YOUR OBJECTIVE:
Please pick up the review of Gish Jen's story collection below and continue it from where it stops.

SOURCE PASSAGE:
◇ ◇ ◇ ◇ ◇

"Who's Irish?"

In her first collection of stories, Chinese-American novelist Gish Jen turns stereotypes on their heads.

Published June 4, 1999 4:00PM (EDT)

In the gang warfare of contemporary American fiction, no turf has been claimed more genially than that of the Chinese-Americans in the work of Gish Jen, who is quite as ready to expose the foibles of her own people as to catalog their complaints. One of the most impressive things about her first collection of stories -- "Who's Irish?" -- is its range: First-person tales told by an old lady, a little girl and an Italian-American teenage boy sit easily alongside wry omniscient narratives set in prosperous American suburbs, the tough inner city and China itself. Yet in all its widely diverse cast of characters, there's not one you can't like, or at least sympathize with, even if there are few you can admire. Which is just as it should be.

The title story is one of the best. A Chinese-born grandmother, the story's narrator, makes a poor baby sitter in the eyes of her liberal-thinking, Westernized daughter, who has married into an Irish-American family. When the old woman tries to discipline her naughty granddaughter in the Chinese fashion -- firmly -- the child's mother decides it's time for her own mother to move out. They look at some small apartments, but in the end the narrator stays with her son-in-law's mother, an Irish woman of her own age, who is just as befuddled as she is by the young people's modern ways: The generational wars have overwhelmed the ethnic skirmishing.

Jen has a deft way of turning stereotypes on their heads. In "Birthmates" -- which John Updike recently included in "The Best American Short Stories of the Century" (a title P.T. Barnum would not have been ashamed of) -- a traveling Chinese businessman, pinching pennies, stays at a welfare hotel, where a young hoodlum knocks him out in the lobby. He regains consciousness in the room of a young black woman; groggily, he sees her cooking something and notices a plastic bag full of white powder on the table. He assumes the worst, but it turns out that she's making him a mug of hot milk and can afford only the powdered kind.

"Duncan in China," a novella-length piece, is a fascinating reversal of the usual immigrant's story. The title character, an assimilated Chinese-American, idealizes the intellectual and cultural tradition of the mother country and goes there to discover "the China of ineffable nobility and refinement." The story is set in the aftermath of the Cultural Revolution, and Duncan finds not the refinement of the Song dynasty porcelain he cherishes, but rather snitches, a tubercular cousin, lust and anti-intellectualism.

◇ ◇ ◇ ◇ ◇

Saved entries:

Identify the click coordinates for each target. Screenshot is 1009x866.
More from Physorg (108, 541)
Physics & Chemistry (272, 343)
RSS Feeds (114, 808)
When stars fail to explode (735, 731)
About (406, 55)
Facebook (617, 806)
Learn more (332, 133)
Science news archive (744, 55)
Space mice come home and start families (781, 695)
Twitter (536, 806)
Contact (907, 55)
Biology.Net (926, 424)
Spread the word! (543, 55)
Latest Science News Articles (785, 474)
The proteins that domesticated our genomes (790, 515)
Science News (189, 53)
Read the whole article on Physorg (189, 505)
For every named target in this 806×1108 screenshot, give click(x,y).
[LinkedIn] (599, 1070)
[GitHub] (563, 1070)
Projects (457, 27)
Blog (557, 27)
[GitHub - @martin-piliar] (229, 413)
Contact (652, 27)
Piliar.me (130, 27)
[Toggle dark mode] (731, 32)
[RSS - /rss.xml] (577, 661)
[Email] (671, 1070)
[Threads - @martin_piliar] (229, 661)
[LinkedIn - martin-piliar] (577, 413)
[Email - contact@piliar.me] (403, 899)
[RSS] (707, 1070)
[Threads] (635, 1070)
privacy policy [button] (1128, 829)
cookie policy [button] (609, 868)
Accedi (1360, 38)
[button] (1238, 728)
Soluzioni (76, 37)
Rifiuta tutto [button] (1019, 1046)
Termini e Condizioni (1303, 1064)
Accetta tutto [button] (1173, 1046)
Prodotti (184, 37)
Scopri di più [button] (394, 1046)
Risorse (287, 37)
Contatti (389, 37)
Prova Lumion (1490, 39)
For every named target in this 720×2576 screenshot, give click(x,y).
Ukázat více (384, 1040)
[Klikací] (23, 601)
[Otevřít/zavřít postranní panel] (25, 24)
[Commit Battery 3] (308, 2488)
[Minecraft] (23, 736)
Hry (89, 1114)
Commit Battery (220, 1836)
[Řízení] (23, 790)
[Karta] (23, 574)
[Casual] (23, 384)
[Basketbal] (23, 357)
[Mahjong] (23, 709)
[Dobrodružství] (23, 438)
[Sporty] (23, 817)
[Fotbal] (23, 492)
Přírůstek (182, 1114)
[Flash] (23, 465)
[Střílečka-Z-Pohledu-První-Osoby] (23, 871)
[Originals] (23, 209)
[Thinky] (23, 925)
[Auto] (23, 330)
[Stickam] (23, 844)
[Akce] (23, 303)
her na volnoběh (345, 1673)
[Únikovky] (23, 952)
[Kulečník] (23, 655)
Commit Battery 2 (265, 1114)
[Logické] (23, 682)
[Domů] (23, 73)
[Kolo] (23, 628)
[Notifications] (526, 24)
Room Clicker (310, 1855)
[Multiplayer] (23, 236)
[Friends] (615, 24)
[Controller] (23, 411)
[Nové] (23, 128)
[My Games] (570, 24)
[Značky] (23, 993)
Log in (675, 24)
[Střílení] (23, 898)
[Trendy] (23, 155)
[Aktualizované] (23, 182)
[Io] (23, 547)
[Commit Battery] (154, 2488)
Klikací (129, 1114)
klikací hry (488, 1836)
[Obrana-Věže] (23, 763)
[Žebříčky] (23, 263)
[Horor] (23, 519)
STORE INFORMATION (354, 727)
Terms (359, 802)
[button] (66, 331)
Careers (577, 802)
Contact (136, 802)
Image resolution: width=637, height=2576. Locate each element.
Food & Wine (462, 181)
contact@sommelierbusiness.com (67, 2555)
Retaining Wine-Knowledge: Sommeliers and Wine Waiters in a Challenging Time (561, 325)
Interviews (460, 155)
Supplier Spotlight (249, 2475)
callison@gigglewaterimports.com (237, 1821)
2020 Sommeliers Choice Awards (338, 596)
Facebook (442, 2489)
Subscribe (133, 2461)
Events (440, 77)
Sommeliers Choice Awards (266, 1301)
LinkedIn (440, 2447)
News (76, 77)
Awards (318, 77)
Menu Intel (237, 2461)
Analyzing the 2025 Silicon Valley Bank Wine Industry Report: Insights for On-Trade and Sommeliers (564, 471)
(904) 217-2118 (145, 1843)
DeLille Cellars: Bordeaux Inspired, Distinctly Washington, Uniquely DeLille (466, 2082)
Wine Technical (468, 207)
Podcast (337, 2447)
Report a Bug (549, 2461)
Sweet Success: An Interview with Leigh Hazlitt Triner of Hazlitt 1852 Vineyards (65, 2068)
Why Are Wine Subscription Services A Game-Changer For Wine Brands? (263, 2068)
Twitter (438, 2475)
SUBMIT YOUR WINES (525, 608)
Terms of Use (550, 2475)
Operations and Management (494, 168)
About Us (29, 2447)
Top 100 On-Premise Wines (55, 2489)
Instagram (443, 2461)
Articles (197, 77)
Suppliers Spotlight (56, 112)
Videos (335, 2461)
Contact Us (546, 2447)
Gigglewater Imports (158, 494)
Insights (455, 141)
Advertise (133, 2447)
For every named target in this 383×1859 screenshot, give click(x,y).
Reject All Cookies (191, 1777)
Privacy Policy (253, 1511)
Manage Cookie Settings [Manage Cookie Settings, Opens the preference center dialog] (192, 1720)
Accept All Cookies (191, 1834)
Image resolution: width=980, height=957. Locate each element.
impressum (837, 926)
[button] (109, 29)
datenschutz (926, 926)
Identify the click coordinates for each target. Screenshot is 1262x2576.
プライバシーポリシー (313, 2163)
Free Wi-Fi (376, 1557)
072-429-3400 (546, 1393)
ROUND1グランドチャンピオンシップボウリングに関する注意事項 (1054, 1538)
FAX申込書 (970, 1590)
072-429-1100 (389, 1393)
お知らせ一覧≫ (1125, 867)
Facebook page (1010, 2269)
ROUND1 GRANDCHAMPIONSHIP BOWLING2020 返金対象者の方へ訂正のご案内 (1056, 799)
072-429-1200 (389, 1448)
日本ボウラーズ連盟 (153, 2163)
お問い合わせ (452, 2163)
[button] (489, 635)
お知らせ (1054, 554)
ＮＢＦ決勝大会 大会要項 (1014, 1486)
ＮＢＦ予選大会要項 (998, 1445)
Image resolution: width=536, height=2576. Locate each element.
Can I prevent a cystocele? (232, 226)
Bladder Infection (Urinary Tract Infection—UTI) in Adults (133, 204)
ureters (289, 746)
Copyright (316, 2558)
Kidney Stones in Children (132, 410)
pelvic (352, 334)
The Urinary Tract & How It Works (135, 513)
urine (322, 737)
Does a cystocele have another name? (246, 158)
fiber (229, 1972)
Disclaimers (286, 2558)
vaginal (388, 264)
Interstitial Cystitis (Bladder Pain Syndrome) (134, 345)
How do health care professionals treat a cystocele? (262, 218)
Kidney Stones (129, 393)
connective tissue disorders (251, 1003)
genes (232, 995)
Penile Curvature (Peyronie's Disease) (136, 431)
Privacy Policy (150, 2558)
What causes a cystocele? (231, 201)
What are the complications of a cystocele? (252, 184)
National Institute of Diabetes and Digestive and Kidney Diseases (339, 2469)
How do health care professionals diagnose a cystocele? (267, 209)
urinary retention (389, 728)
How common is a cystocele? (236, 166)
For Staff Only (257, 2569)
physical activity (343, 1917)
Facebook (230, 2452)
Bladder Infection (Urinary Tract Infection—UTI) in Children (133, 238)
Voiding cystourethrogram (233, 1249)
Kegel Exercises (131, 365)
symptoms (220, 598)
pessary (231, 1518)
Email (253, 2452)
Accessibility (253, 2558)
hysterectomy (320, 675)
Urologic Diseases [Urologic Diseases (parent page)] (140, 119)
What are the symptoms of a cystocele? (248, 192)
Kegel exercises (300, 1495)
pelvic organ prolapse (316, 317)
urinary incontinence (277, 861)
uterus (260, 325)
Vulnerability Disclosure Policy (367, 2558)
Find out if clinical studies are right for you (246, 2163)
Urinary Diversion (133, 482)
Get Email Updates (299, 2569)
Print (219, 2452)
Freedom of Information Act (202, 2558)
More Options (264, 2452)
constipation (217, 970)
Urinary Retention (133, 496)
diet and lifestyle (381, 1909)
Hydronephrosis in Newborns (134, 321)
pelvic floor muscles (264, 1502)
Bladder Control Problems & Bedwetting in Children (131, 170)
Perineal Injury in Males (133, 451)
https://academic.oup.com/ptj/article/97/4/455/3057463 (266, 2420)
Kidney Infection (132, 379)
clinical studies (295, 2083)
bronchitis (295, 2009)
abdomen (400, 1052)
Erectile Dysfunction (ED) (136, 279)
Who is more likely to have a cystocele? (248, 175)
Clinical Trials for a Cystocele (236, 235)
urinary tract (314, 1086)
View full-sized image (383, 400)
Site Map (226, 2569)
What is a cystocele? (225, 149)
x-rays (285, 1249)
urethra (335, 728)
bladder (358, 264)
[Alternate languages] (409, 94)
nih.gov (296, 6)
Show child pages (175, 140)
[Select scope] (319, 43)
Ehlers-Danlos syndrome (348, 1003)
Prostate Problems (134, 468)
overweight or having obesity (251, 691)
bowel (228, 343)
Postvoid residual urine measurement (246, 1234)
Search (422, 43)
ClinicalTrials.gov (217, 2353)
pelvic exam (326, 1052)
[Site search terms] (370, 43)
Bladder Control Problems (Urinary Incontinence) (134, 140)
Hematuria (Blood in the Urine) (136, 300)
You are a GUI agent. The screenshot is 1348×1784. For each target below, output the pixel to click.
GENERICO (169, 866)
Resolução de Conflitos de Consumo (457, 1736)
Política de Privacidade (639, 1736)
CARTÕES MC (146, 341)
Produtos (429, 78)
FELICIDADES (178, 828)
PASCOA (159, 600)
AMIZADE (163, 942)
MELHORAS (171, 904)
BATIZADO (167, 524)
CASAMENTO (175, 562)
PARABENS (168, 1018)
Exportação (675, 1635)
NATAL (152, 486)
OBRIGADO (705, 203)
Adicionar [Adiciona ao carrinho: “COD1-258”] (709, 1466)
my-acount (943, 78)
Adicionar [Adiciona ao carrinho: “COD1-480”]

◇ ◇ ◇ ◇ ◇

WRITTEN RESPONSE:
Another novella, "House, House, Home," is the weakest work in the collection. It tediously details the decline of the marriage of a college student and her art professor, a man of highly cultivated eccentricity who would surely be among the most irritating characters in contemporary fiction if you could believe in him for even a moment. "Sven did not see why he should not wear other people's clothes if they were left handy. And why not pick up someone else's camera at a party and, holding it behind your back, snap the party scene you couldn't see?" The narrator, who is Asian, finally splits up with this highly original person and finds a sensitive, politically enlightened Hawaiian hunk, who shows her "how she had been wifed, how she had been fetishized, how she had been viewed as Orientalia" by white, Western Sven. Where is the irony with which Jen usually slaps down that sort of cant? At the end, the author even finds it necessary to inform the reader that both these men were "anatomically well-equipped."

"House, House, Home," never before published, has an earnest '70s air about it; I would hazard a guess that it's the torso of a failed novel that was resurrected to bring the book up to 200 pages. That might be wrong and completely unfair, but in any case including it was unnecessary: The 126 pages that precede it are well worth the price of admission.


By Jamie James

Jamie James writes for the New Yorker, the Atlantic Monthly and other publications.